_Aim of the task_: In the text about the coronavirus crisis and Connecticut restaurants, how many years has Rutigliano been in business?

In an interview last week, Rutigliano seemed exasperated when he described how the coronavirus crisis has affected him as a business owner.
“I’ve been in business 23 years, and I’ve never laid anybody off,” Rutigliano said. “I’ve laid off like 300 people ... What are we going to do? This has been gut wrenching.”
Rutigliano said he’s kept about 20 full-time employees on staff to handle take-out services across his seven restaurants, which include Southport Brewing Company and Local Kitchen and Beer Bar, and has brought in part-time staff at times when those employees have needed a break.
Lamont, like other governors, has said the state must focus totally on keeping infection exposures to an absolute minimum. He has extended closures and distancing orders based on the predicted trajectory of the COVID-19 disease. Also Thursday, he announced schools will remain closed until at least May 20.
“Every single decision that has been made under the governor’s emergency powers has been carefully considered for any and all consequences,” said Lamont spokesman Max Reiss. “The most important consideration for all decisions has been and will continue to be the public health of all Connecticut residents..”
Rutigliano said he’s reevaluating every week how to proceed, and may be forced to temporarily close some locations if the closures last much longer.
“The worst part about it is it has taken Connecticut 10 years to get going again,” Rutigliano said. “Last year we finally saw new movement. And then bang this stops us in our tracks.”

[Saved entries]

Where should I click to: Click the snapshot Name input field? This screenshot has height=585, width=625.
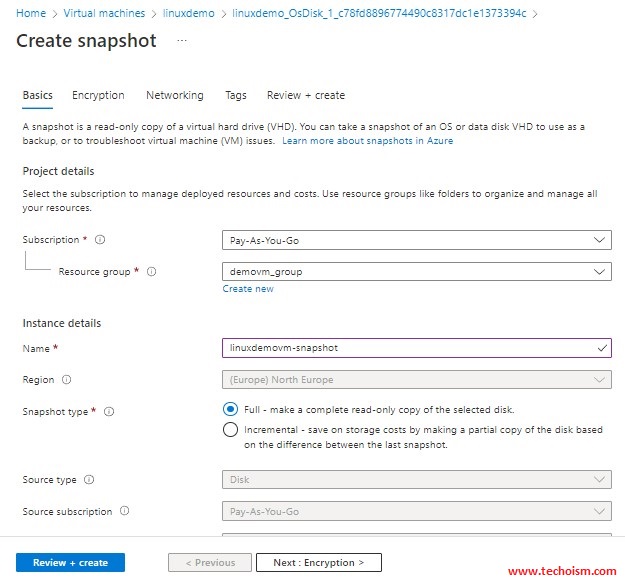(408, 348)
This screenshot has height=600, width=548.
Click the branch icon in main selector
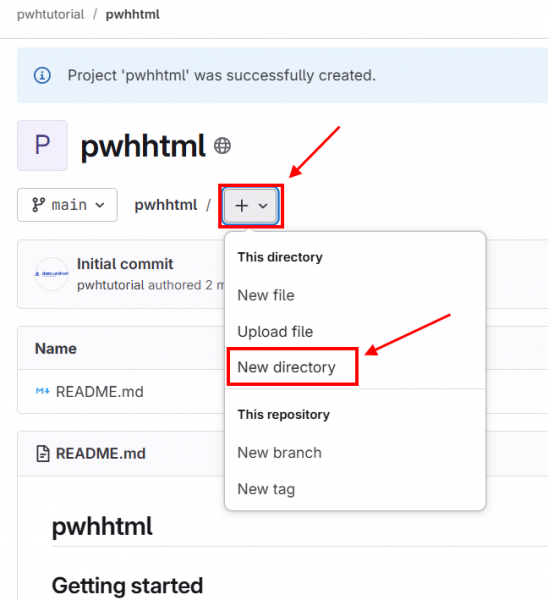click(x=38, y=205)
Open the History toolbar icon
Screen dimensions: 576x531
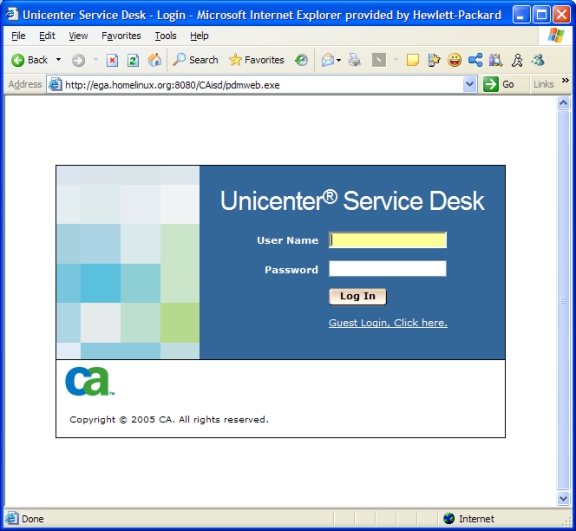click(301, 60)
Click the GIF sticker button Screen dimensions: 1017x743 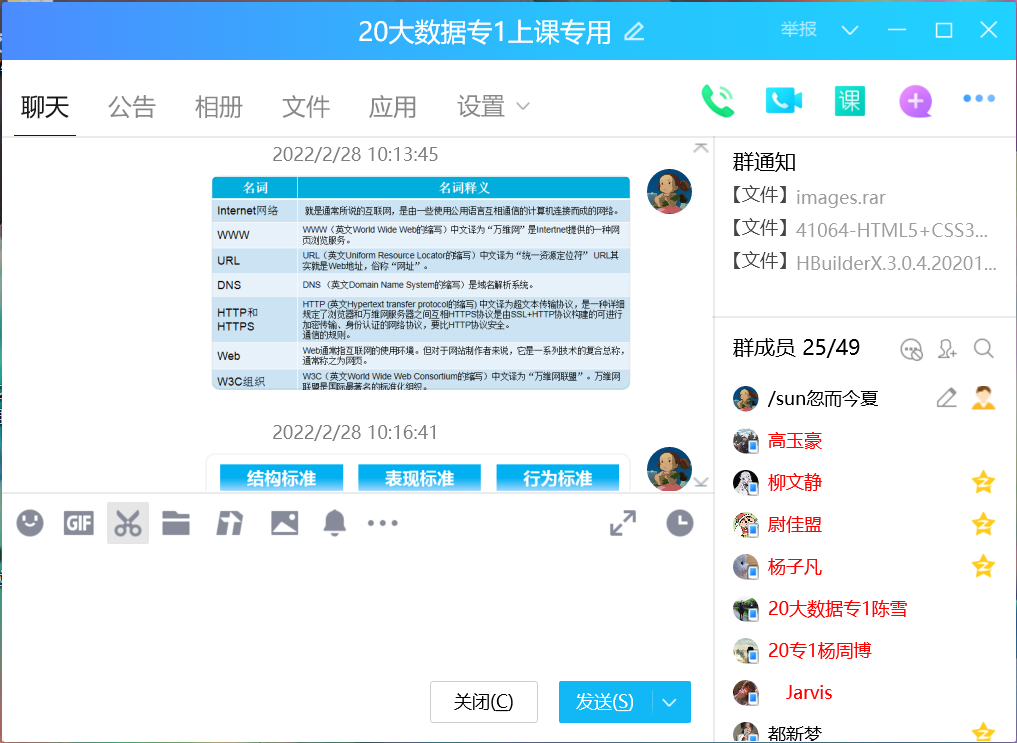79,523
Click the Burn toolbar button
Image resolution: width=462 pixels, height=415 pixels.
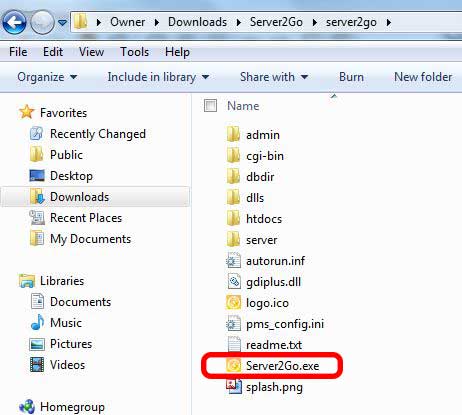pyautogui.click(x=351, y=77)

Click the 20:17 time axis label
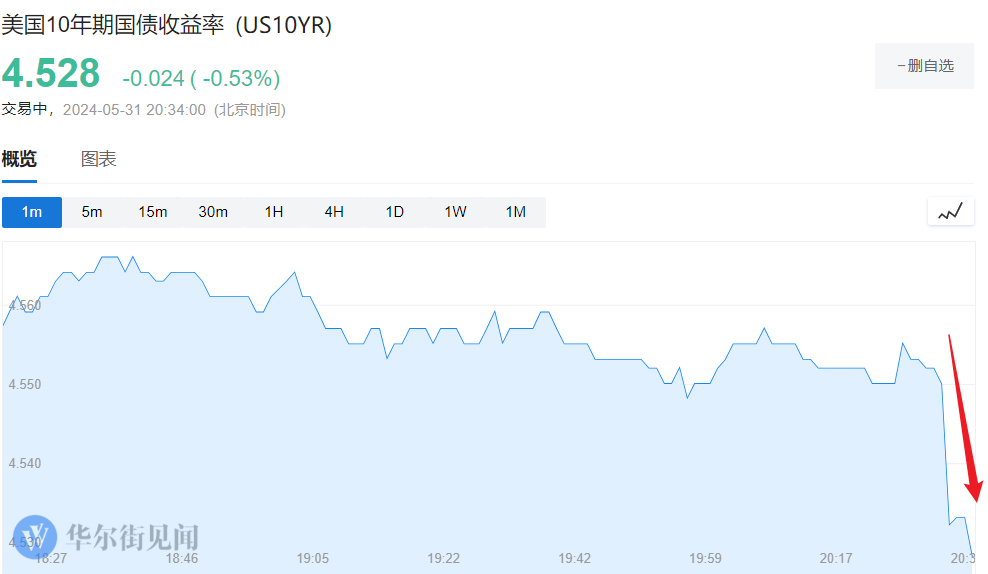pos(836,558)
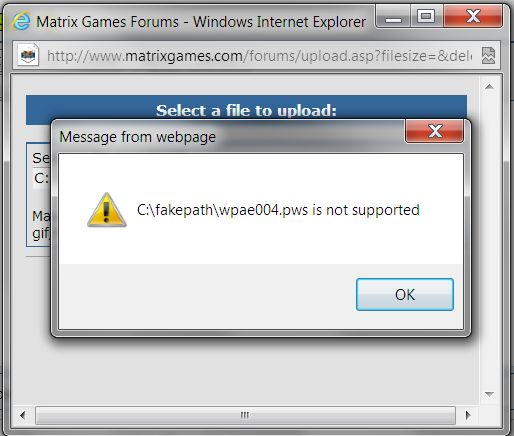Click the partially hidden file path field
The width and height of the screenshot is (514, 436).
coord(41,178)
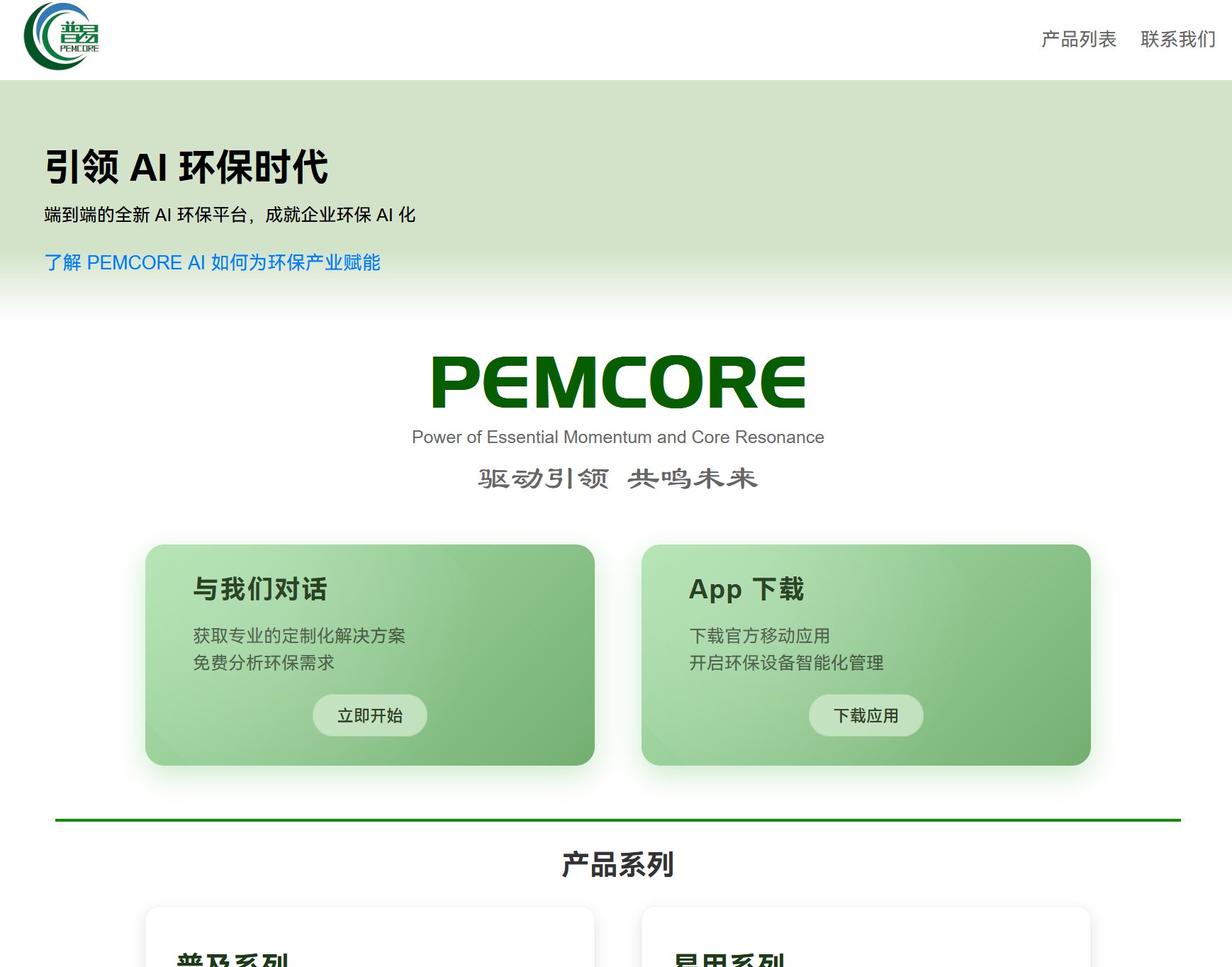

_Response box_: 23 years.